Pixel coordinate grounding data:
★ ★ ★ ★ ★
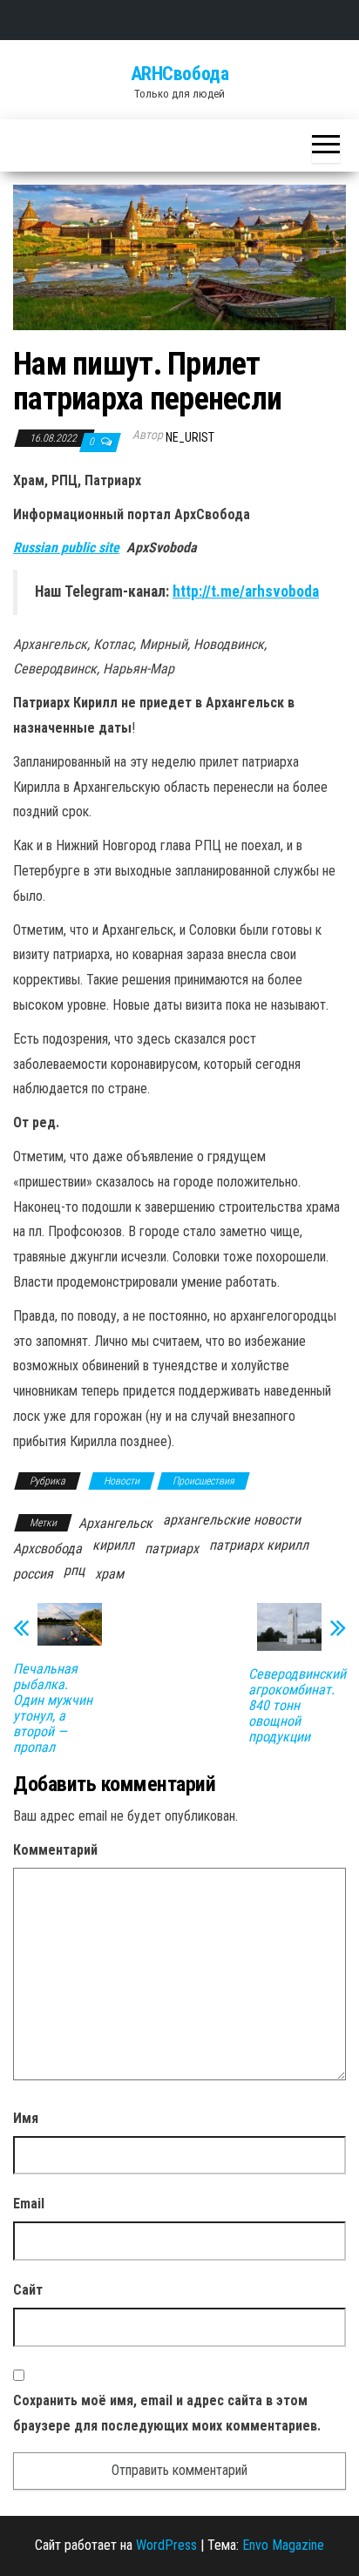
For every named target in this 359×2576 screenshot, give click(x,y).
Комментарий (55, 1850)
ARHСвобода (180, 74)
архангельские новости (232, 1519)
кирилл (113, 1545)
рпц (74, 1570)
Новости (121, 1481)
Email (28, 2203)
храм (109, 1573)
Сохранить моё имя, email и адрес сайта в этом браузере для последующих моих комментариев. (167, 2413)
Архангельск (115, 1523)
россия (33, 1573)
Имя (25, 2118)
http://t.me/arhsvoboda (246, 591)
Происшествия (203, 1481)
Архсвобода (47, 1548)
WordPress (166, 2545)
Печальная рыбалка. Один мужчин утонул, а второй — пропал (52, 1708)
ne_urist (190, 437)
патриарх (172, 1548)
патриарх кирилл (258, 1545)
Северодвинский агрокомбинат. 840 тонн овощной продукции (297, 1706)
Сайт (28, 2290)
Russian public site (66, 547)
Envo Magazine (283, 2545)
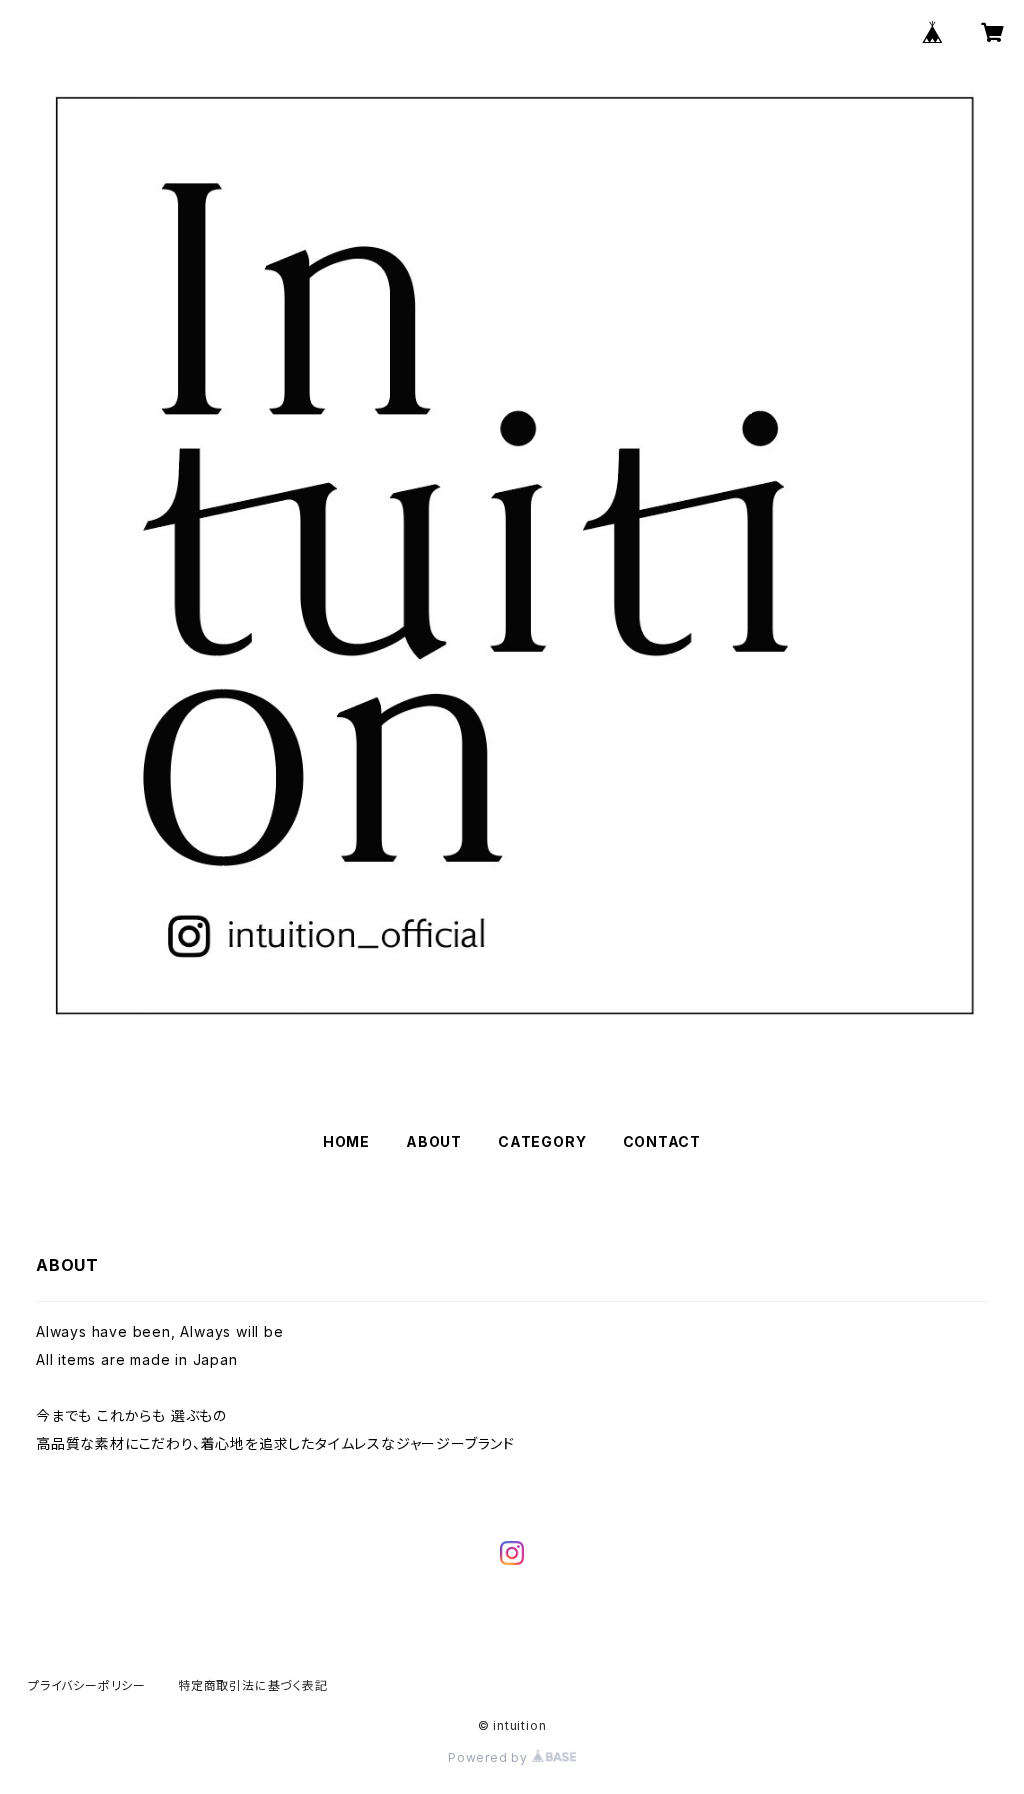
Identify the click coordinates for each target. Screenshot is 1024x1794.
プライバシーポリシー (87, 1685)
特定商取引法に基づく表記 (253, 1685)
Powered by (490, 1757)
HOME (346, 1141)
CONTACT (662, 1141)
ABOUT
★ ★ ★ ★ ★
Exercise objective: This exercise requires the lines of the entries containing the string "target".

Task result:
For every named target in this 359×2576 screenshot, give click(x,y).
Identify the click coordinates for each target. Screenshot is 1024x1794.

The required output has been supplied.